On a single line: They use folders. Going into more detail, when you start typing "How do I" then you get inside the folder "H" that is proceeded by a sub folder "o" then a sub folder "w" and so on. Spaces and special symbols like "-" or "." don't count here. On each of these folders you find pointers (or links if you prefer to keep the file system analogy) that are literally millions per folder and get be repeated over and over again across as many folders as needed. On the attributes for each pointer is where the ranking is kept. Since they are all pointers to a unique resource, the ranking of this resource is therefore noted across the whole system and this is reflected on the sorting of all these pointers (links) on each folder where they are present. I know it is hard to think on a file system that would keep such a high number of files, it really is something simple nowadays to achieve even on your desktop. Just google for Hadoop and try it out on your machine if you wish. These pointers don't appear magically, they are created by analysis of previous queries and which clicks users selected before with some more gimmick to prevent spamdexing where possible. Night and day you see crawlers, bots and miners correlating data and deciding which links should be created and where. Very seldom will a user query require the use of a relational database (like the sorts of MySQL), the standard policy is to say that exist no results (indexed yet) and then point the user to some alternative results computed by a natural language interpreter that attempts to convey a similar/alternative option. I hope this helps. Don't ask where this info comes from, it would take some time, several academical papers and plenty of beer to understand the beauty of all this.
I think you're the first person I've seen that has a legit, intelligent answer to the "How Google Works" question, well done.
Google purely work on content part, what ever content you put that google taken into consideration when someone search related.

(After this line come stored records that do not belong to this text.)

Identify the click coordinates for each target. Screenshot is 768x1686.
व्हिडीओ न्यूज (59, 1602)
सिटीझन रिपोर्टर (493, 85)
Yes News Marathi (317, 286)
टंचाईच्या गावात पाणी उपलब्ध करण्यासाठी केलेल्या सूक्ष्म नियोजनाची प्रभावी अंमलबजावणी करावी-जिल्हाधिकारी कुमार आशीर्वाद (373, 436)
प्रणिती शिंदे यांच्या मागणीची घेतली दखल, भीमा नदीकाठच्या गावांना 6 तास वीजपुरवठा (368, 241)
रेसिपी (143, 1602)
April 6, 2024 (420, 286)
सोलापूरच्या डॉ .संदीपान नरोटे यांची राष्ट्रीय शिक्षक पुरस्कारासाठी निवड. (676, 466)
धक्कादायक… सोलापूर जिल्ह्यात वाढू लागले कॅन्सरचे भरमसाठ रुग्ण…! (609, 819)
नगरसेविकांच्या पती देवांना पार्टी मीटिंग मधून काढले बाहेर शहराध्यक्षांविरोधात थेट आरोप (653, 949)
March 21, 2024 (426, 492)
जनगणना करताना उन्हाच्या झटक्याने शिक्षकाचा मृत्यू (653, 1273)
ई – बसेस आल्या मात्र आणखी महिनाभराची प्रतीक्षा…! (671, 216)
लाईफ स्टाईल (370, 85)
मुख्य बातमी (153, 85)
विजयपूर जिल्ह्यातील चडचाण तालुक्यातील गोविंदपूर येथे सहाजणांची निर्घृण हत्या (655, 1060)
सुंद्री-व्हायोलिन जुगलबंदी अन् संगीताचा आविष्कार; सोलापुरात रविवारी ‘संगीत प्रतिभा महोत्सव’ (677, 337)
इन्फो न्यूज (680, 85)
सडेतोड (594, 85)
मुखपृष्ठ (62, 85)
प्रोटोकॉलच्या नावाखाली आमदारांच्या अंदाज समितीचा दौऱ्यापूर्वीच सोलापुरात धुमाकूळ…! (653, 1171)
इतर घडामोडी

Nuno, that was actually a great insight. I've only ever looked at Google's algorithm from the ranking point of view, but I've never even bothered to ask "how does it work" on that level. Very interesting. As far as the question goes, is that what you were looking for, or were you looking for a more "optimization" and "how to get ranked" answer?
Nuno, you have made this question clear and meaningful, like most of us, I have never think about it deeply, it is a shame. It's important we should try to know more if we want to win, you set a good example for us.
I agree! I have done research as well. Google is like Windows Explorer in terms of search querying. The algorithms are just priority functions.